According to a statement released by the company, while Perpetual disconnected its services from the third-party provider upon learning of the security breach, unauthorised users are expected to have accessed client data.
While some systems have come back online, Perpetual’s myPerpetual platform, which facilitates investments and even pension payments, remains offline in the lead-up to the end of the financial year.
“Perpetual experienced an extended outage as a result of an IT security incident. This occurred in a unit registry system provided by a third party, which affected some of Perpetual’s funds,” a statement on the company’s website read.
“For the safety and security of our clients and systems, we disconnected from the third party’s system when we became aware of the incident, and are currently working with the registry provider to rebuild the system as quickly as possible in a new, secure environment.
“Perpetual places the highest priority on the privacy and security of our clients’ personal information. While we have currently determined that sensitive client data remains secure and encrypted, unfortunately, a limited amount of personal information has been compromised.”
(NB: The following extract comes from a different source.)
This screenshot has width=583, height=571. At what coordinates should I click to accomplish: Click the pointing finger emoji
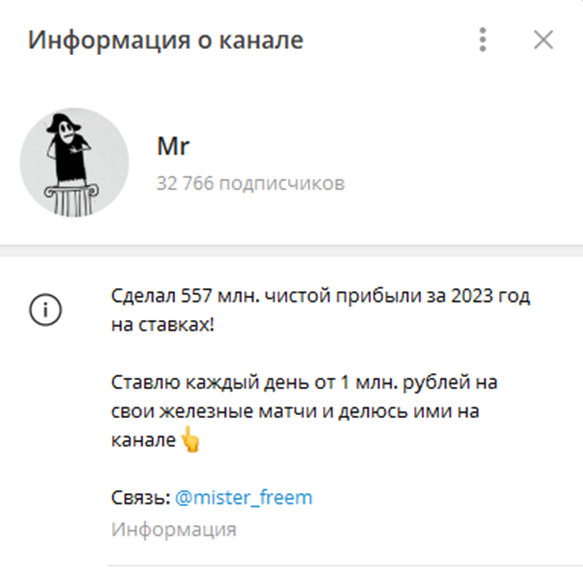coord(190,439)
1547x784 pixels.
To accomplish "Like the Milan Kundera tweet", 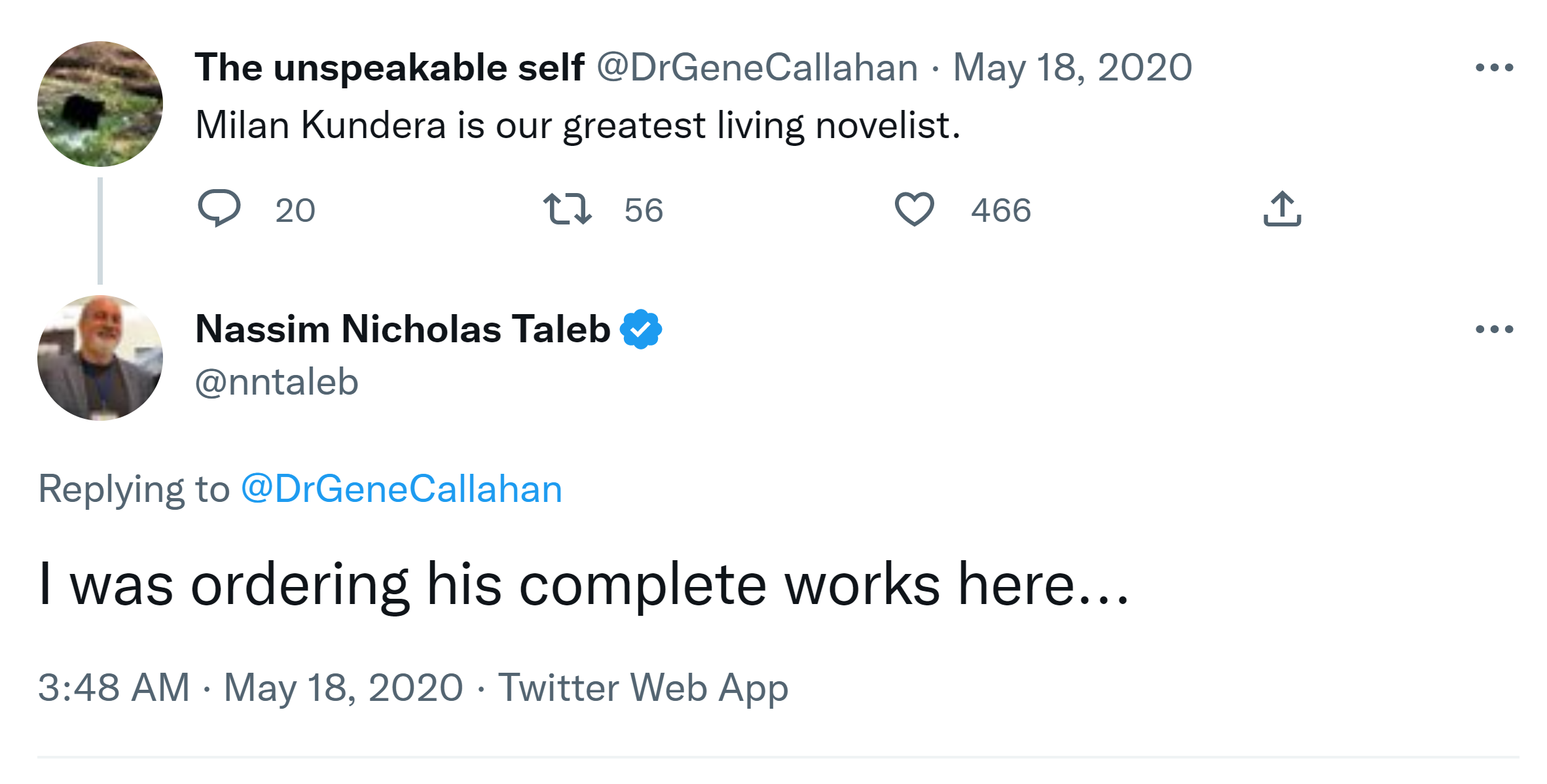I will (914, 209).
While Perpetual was able to disconnect from the system, the company has confirmed that some personal information has been accessed, which includes contact details, including first names, surnames and addresses, as well as some unlinked bank accounts.
The company has confirmed that the bank accounts are not linked to the contact information that were also accessed.
“Our investigation has found two separate and unrelated files which may have been compromised,” a statement read.
“A file containing first names, surnames and addresses and a second separate file containing bank account details which are unlinked to names and addresses, meaning that it is difficult to match these bank account details with names and addresses that appear in the first file.”
Perpetual has also added that customer investments remain safe and secure due to being held “in custody by a separate independent global custodian not related to the impacted unit registry provider’s system”.
“Likewise, all Perpetual internal systems used for trading are completely separate from the impacted unit registry provider’s system,” it said.
Perpetual is currently in the process of reaching out to its clients and is advising them of the steps they can take to protect from scam activity “given the ongoing and increasing threat of cyber security events”.